The continued transformation of healthcare systems could make genetic companies more valuable to other types of large companies. For example, Konica Minolta, a diversified, healthcare technology company, recently acquired Ambry Genetics (a privately held genetic testing company) so as to develop its precision medicine offerings. Highly profitable, electronic medical record (EMR) companies may also be inclined to acquire genetic information companies to better integrate genetic information into the wider sphere of electronic medical records (Harris n.d.). It is likely that these diversified healthcare and EMR companies will continue to invest in the development of genetic information tools which would require the help of genetic counselors. However, it is unlikely that such companies would support clinical genetic counseling services since they do not typically provide actual, direct clinical services.

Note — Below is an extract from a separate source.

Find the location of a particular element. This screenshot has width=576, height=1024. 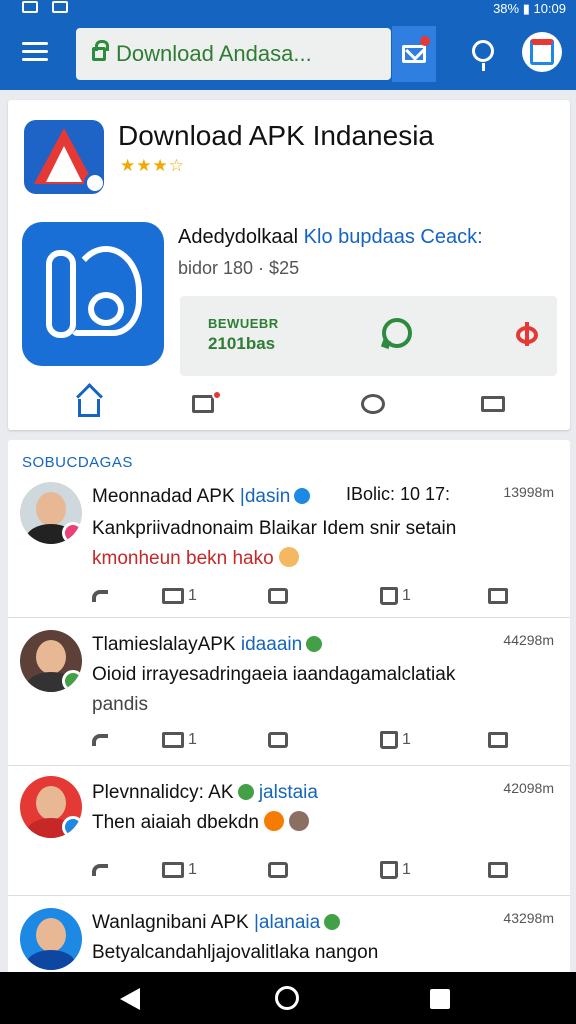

Changes in healthcare policy could also affect the role of genetic counselors who work for laboratories (Pollock 2012). Some states have enacted laws which prohibit laboratory-employed genetic counselors to provide direct patient services. Additionally, some insurance plans require genetic counseling by an independent genetic counselor, one not affiliated with a testing laboratory, prior to authorizing payment for a genetic test. Increased restrictions such as these may discourage labs from employing genetic counselors for these types of roles.

Conclusion

Genetic counselors are increasingly moving from their direct patient-care roles in clinics and hospitals to a more diversified role in commercial genetic testing companies. Several business and market forces are shaping the future role of genetic counselors in companies as these firms strive to achieve profitability and provide a suitable return-on-investment to their investors. Although not widely perceived, many commercial genetic companies are currently unprofitable. These companies have been relying on investments from outside groups to support their patient genetic counseling services and their more business-related activities of genetic counselors (e.g., marketing and sales). It is unclear whether they will be able to create sufficient profits or continue to raise enough capital to continue to support such activities. In addition, some of the genetic testing companies are likely to be bought by bigger companies which will affect the role of genetic counselors. Finally, the entire paradigm of genetic testing is likely to shift to a one-test-many analyses/interpretation model in which the one test will be WES or WGS. How this all plays out and affects the genetic counseling work force is in flux and will require genetic counselors to be highly adaptive to these changing work environments.